More positive, however, is the situation on the EU front: indeed, U.S.-European flows remain in positive territory, in spite of a slowdown for growth rates. Compared to the double-digit growth rates recorded since the second half of 2021, for Q2-2023 ExportPlanning estimates, based on U.S. Census Bureau data, a 7% increase for U.S. exports to the EU, and a substantial stability (+0.6%) for imports.



A look at geopolitics

The foreign trade numbers just described set against a geopolitical backdrop that remains tense on the U.S.-China front, and which is resulting in a gradual shift of U.S. supplies to Asian low-cost, trade war tariff-free alternatives; hand in hand, reshoring to the mainland also keeps going.
This is clear from data on U.S. imports from Mexico and the rest of Asia, which, contrary to the performance of demand from China, have shown an upward trend in recent quarters.

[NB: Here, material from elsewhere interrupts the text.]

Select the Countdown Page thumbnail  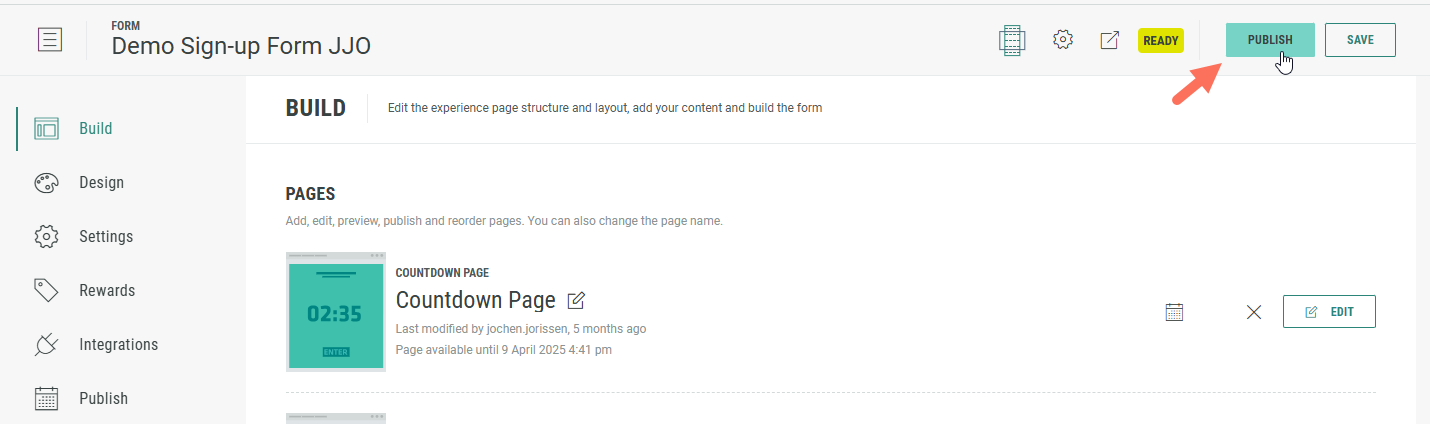pos(336,312)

Source: ExportPlanning - US Quarterly Trade Database

Thus, foreign trade data don't show signs of an easing of the trade war, although some attempts to normalize the relationship between the two countries have emerged. Consider, for example, Treasury Secretary Janet Yellen's trip to China a few days ago, which followed Secretary of State Antony Blinken's trip in June. While there have been improvements on the communication front between the two countries, however, the trade conflict still seems far from resolved: it was only days before Yellen's visit, for example, that the Chinese Ministry of Commerce announced the introduction of export restrictions on gallium and germanium, critical materials in semiconductor manufacturing.

World Container Index: freight rates numbers

Last but not least, a useful indicator to go along with the analysis of foreign trade numbers is the World Container Index: this is an index that provides weekly freight assessments of 40-foot containers, by specific route, and thus tends to be correlated with the dynamics of international trade.
Specifically, the chart below shows the specific indexes for different routes: we look at the Rotterdam-New York and Shanghai-Los Angeles indexes.

Source: PricePedia on Drewry data

As can be seen from the graph, the Shanghai-Los Angeles index shows a slowdown from the second half of 2022 and a gradual return, starting in 2023, to pre-Covid levels. In contrast, the Rotterdam-New York index, although showing more resilience in the second half of last year, has displayed a gradual slump since the beginning of 2023, which seems to have become more pronounced in recent weeks.
This dynamics thus seems to mirror that of trade measured in U.S. dollars, which, in the case of EU flows to the U.S. (Rotterdam-New York), showed greater resilience between late 2022 and early 2023 than EU flows to China (see Rotterdam-Shanghai index), and Chinese flows to the U.S. (Shanghai-Los Angeles). The "normalization" of freight rates also for the Rotterdam-New York route thus suggests, even for EU exports to the U.S., the onset of a phase of slowing demand, as the inevitable combined effect of an economic environment marked by inflation and restrictive monetary policies.


1. For a focus on the sector, please see the article "US Capital Goods Demand: the figures of H1-2023".